Book Report Corner

by Rachel A Rosen

The Practice, the Horizon, the Chain by Sofia Samatar. The image is a set of interlocking circles against a sea of stars.

If you’re in education or academia in the age of austerity, you’ve likely had a moment or two where you’ve wondered what you’re doing there, and whether or not you’re doing more harm than good. I know that I’ve had more than a few of those moments. The Practice, the Horizon, and the Chain, Sofia Samatar’s wonderfully strange and dreamy novella about education, class divisions, and the carceral state on a mining ship, gets this contradiction.
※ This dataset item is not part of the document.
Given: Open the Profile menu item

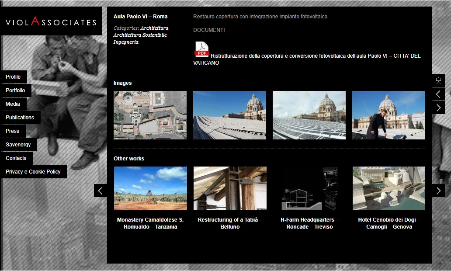Looking at the screenshot, I should [x=13, y=77].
In the Hold, generations of workers are Chained, never seeing anything other than their miserable conditions. But a boy who is good at drawing is plucked from the Hold and brought up to the ship’s university, where he joins the bluelegs, people like his professor, who get an electronic ankle bracelet instead of a chain. Some people even have no fetters, and get names instead. As the boy adjusts to his new circumstances and the professor navigates the boundaries of hers, they become embroiled in a struggle for freedom—not just for themselves, but for their entire society.

This novella manages to be at once intensely relatable and transcendent: a story of the power and the limits of academia, the compromises of political action, the relationship between labour and the state, and the promise of breaking free.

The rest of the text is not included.